* **Brief 1**:
In the article on Lenin's revolutionary situation and the UK, why are the Tories building up their state apparatus? Answer in one to three sentences.
* **Brief 2**:
Please translate this sentence from the article on Lenin's revolutionary situation and the UK into Spanish: "This could well be a description of the state of affairs in the UK today."
* **Brief 3**:
Resume the article on Lenin's revolutionary situation and the UK after its final sentence.

BEGIN Supplied text

LENIN’S definition of a revolutionary situation was one in which the ruling class could not rule in the old way, and was riven with crises and scandals of all kinds, and where the working class could not live in the way that it had become accustomed to, and was not prepared to put up with the changes that the ruling classes wished to impose on it to maintain a bankrupt system.
This could well be a description of the state of affairs in the UK today.
The party of the ruling class, the Tory party, has not won a general election since 1992, and has been virtually drive out of Scotland and Wales. British capitalism no longer has the power and resources to even maintain its one capitalist union, the UK, and had to call in Gordon Brown to rescue it in the closing stages of the Scottish referendum.
The economic and political power of British imperialism is disintegrating while its political leadership continues to have all of the arrogance of the public schools and little else.
In 2008 the bankers and the bosses crashed the capitalist system, and ever since then the workers have been made to pay, with their jobs, wages, their NHS and their lives to keep bankrupt capitalism going.
However, the trauma and the suffering has only just begun. Now the ruling Tory party wants to press ahead with £50bn plus of savage austerity cuts, and a programme that everybody knows includes privatising the NHS, and making the right to strike illegal.
This prospect is absolutely unacceptable to the working class and its response will be revolutionary through and through, of that there is no doubt.
The Tories are meanwhile building up their state apparatus for an attack on the working class, with masses of draconian powers to arrest, detain and imprison to meet this crisis situation and to suppress the working class and all revolutionary resistance to austerity.
We saw the beginning of that revolutionary resistance in Scotland in the referendum ballot where the traditional nationalists did not vote in their majority for independence but the working class and youth of Glasgow and Dundee voted for a complete break with the Tories and their UK.
The nationalist leaders are donkeys leading lions. They are still Scottish Tories, temporarily in a pseudo- socialist disguise, and preparing to sell themselves to the highest bidder in the Westminster parliament.

END Supplied text
BEGIN Data extract

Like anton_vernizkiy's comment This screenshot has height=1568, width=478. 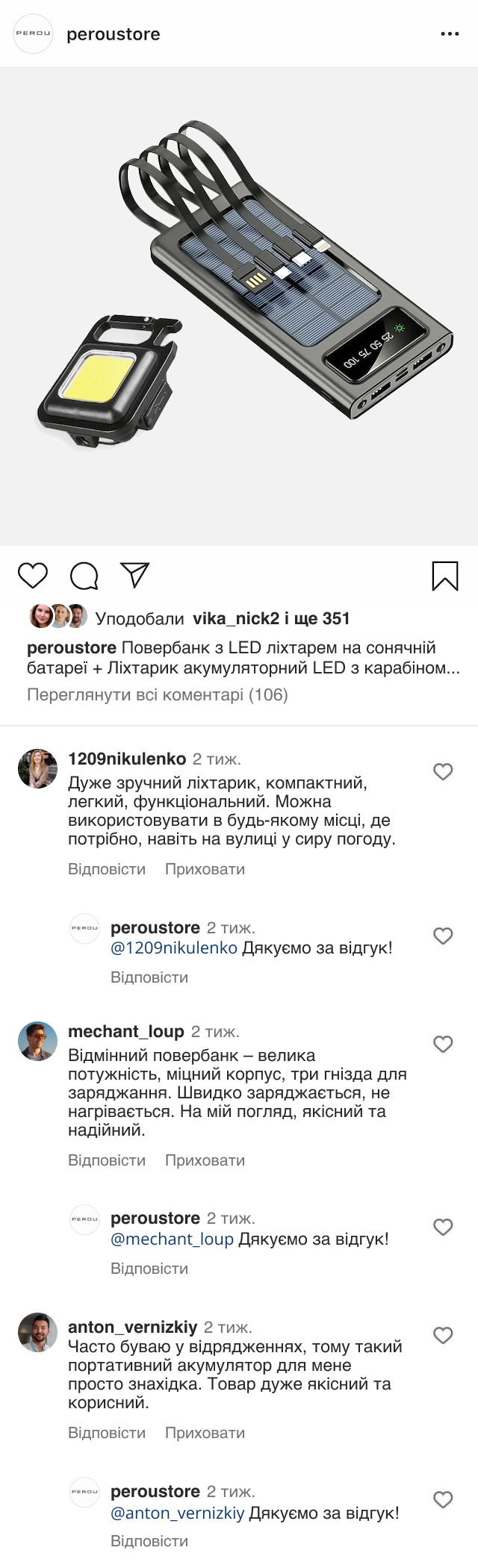pos(443,1335)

END Data extract

* **Task result 1**:
The Tories are building up their state apparatus, with draconian powers to arrest, detain and imprison, to meet the crisis situation. They also want to suppress the working class and all revolutionary resistance to austerity.

* **Task result 2**:
Esto bien podría ser una descripción del estado de cosas en el Reino Unido hoy en día.

* **Task result 3**:
The Tories, gripped by an enormous crisis of their system, have already conceded that they will not win a majority. Their tactic is to attack the SNP, so that if Labour has the bigger party, with the aid of a shares crash they will be able to force Labour into a National Government that will see PM Miliband and Deputy Cameron go forward arm-in-arm with a joint austerity programme!
This is the plan that the Tories have been reduced to by the severity of the capitalist crisis and the weakness of the UK ruling class.
There is no doubt that under the pressure of a shares crash and banking disaster tremors Labour even if it has an overall majority can be forced into a national government to save capitalism.
The WRP is standing seven candidates in this election with the message that the working class must get ready for a general strike to defend its jobs, wages and basic rights.
A majority Labour government that carries on with austerity and hospital closures must be brought down by a general strike and an uprising of the masses and replaced with a workers government and socialism.
Any attempt to form a Labour-Tory national government to save capitalism must be met with the same revolutionary tactic.
The working class is not going to be forced back to the days of the hungry 30s.
British capitalism has had its back broken by the crisis of capitalism. It must be brought down and replaced with a planned socialist economy.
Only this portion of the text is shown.